THE DATA ▸
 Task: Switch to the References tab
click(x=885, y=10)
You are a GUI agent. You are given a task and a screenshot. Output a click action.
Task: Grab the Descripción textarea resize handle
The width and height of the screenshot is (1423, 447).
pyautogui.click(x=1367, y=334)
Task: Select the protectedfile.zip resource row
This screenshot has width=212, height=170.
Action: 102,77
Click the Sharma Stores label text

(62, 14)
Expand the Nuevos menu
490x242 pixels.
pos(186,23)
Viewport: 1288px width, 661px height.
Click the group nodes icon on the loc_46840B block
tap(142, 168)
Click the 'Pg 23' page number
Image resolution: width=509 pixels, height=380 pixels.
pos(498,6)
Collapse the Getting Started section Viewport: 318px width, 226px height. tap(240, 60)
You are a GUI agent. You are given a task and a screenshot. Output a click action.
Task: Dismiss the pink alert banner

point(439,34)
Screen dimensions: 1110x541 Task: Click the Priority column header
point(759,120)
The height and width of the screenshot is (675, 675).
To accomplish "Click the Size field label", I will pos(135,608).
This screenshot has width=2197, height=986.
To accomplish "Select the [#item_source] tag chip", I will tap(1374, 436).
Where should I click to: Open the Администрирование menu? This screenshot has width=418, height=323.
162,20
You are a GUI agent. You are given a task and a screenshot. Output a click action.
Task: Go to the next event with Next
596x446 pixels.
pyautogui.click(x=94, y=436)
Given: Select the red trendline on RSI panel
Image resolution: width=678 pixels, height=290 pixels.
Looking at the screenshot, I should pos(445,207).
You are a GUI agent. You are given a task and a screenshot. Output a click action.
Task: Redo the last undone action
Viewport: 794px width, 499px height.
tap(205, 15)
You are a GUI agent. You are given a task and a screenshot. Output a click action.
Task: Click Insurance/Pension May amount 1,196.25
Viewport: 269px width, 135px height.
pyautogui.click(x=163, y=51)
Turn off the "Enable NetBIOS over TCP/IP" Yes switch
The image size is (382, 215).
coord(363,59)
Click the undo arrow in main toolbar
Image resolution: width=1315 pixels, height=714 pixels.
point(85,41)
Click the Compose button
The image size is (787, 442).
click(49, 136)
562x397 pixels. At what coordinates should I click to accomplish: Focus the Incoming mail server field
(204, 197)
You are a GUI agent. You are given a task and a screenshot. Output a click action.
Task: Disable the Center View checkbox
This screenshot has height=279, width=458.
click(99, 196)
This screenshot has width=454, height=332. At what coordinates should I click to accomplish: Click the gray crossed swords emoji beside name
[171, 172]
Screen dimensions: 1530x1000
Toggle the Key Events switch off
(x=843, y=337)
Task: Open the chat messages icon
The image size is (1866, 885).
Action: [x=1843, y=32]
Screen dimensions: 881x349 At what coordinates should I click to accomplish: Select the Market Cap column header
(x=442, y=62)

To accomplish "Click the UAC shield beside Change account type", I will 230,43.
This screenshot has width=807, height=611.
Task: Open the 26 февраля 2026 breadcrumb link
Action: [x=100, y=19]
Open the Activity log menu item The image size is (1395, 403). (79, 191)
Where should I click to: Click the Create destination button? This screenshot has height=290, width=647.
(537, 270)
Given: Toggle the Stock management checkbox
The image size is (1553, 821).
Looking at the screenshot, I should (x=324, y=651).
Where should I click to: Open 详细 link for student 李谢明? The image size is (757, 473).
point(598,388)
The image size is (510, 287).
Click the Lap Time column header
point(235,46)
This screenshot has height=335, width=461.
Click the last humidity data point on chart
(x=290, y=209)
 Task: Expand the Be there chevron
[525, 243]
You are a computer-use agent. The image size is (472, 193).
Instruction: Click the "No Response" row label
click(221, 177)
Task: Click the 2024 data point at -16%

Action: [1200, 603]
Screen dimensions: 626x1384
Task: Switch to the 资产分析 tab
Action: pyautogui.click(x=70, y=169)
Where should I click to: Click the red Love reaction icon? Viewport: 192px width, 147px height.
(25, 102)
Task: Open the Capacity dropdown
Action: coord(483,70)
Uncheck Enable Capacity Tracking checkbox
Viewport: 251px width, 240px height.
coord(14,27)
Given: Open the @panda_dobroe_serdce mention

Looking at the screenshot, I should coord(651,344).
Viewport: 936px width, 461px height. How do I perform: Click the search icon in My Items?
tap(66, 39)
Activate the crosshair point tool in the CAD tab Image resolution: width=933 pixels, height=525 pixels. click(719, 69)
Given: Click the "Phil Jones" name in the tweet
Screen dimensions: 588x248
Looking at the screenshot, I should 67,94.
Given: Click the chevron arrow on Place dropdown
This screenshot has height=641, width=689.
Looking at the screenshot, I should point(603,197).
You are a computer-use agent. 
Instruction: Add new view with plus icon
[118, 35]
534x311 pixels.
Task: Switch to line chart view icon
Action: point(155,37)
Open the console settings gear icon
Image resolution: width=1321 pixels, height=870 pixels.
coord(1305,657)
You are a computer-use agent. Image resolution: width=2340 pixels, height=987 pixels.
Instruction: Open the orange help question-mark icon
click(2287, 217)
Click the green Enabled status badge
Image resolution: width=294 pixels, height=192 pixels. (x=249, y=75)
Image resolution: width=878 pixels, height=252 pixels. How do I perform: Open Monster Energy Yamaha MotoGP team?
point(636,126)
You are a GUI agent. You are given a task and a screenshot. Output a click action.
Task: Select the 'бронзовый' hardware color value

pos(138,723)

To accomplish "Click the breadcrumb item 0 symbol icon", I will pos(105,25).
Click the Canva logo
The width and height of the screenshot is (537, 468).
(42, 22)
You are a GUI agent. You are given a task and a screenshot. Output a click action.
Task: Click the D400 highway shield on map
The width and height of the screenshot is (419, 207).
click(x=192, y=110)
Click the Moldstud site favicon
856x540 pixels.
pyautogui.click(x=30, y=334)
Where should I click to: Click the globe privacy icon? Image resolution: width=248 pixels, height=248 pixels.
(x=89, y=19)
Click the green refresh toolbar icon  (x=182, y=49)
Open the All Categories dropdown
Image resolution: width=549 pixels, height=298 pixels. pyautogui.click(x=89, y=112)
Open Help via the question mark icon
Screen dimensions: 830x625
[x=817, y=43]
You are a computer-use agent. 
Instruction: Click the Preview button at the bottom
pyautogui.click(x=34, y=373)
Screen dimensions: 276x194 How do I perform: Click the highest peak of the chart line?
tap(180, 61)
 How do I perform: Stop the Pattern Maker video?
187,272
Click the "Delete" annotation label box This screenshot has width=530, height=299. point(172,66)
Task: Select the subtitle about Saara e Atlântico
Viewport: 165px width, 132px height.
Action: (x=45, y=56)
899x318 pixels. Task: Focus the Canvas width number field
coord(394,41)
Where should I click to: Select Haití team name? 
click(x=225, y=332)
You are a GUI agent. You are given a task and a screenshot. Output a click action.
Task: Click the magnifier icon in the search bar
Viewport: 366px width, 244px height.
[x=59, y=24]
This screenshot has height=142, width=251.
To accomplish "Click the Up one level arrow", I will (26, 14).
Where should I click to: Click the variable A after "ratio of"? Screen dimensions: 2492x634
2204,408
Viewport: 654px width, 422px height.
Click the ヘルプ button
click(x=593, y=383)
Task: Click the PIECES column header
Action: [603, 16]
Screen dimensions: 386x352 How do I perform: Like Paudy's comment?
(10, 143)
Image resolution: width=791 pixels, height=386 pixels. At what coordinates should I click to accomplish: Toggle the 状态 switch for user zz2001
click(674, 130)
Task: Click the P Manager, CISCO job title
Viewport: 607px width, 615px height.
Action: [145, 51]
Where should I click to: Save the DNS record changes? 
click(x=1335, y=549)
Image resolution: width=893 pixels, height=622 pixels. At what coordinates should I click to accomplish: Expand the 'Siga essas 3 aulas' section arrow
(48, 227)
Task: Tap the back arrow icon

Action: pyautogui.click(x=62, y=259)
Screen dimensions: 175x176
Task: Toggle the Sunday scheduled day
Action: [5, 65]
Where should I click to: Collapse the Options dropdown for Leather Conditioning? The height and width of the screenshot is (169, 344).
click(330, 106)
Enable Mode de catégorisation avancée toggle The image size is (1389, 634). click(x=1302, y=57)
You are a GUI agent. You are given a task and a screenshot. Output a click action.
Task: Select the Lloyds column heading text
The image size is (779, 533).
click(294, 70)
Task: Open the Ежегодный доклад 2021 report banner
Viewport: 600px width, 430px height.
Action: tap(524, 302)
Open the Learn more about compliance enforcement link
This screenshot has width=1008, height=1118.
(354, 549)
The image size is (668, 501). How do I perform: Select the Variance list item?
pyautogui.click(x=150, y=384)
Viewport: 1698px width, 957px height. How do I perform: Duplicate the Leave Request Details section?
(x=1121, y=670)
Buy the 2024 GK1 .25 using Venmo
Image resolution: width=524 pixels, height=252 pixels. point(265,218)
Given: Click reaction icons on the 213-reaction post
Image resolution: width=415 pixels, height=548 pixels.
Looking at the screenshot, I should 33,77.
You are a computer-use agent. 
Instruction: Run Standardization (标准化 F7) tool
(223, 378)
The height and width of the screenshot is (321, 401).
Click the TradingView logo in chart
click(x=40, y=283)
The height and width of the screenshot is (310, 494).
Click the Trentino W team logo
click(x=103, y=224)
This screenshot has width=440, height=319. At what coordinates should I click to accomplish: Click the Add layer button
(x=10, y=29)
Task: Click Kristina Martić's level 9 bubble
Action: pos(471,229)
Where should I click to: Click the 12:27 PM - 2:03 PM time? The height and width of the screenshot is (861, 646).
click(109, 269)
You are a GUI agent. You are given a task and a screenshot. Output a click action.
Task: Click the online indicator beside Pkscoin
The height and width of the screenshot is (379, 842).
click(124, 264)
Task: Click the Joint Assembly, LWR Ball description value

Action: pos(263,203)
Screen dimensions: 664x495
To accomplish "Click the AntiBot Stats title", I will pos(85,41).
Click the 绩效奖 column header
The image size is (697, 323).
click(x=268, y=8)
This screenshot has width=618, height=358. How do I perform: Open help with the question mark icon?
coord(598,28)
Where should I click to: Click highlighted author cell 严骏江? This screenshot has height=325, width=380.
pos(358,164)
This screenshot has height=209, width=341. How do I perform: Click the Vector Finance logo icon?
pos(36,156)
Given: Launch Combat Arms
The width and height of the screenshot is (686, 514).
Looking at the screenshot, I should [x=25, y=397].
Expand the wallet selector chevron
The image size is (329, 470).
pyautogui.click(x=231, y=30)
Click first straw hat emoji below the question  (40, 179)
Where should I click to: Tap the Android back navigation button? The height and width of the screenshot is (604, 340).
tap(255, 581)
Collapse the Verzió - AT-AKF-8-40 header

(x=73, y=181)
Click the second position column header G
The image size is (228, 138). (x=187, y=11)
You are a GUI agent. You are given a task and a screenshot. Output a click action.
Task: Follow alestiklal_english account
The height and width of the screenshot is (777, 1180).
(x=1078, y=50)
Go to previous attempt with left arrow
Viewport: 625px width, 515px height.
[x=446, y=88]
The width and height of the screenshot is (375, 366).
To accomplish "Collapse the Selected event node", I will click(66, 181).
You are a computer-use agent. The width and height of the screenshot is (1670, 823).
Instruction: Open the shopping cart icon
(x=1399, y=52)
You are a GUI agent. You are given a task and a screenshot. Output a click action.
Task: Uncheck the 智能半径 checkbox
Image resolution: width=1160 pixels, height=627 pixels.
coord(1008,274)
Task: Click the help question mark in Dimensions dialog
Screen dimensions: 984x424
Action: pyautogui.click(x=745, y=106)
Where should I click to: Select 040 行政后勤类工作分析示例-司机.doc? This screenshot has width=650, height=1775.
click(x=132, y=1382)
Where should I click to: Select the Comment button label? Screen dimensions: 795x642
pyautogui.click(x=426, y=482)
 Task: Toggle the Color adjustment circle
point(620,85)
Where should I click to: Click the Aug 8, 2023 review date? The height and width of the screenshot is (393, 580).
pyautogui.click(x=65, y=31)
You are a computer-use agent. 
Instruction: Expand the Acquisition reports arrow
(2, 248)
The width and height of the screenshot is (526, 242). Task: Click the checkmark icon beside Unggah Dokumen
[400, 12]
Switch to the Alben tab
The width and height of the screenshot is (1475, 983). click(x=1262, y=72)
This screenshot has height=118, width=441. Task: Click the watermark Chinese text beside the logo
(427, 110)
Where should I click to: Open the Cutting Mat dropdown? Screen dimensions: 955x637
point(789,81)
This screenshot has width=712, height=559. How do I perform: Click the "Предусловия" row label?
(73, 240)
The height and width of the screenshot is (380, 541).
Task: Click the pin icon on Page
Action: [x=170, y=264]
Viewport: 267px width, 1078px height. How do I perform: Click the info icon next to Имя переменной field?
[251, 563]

EXERCISE ▸ Without changing anything, quote the lines from the top of the data to the line that contains "Task: Select the protectedfile.zip", including that line.

ANSWER SPACE ▸
 Task: Switch to the References tab
click(x=885, y=10)
You are a GUI agent. You are given a task and a screenshot. Output a click action.
Task: Grab the Descripción textarea resize handle
The width and height of the screenshot is (1423, 447).
pyautogui.click(x=1367, y=334)
Task: Select the protectedfile.zip resource row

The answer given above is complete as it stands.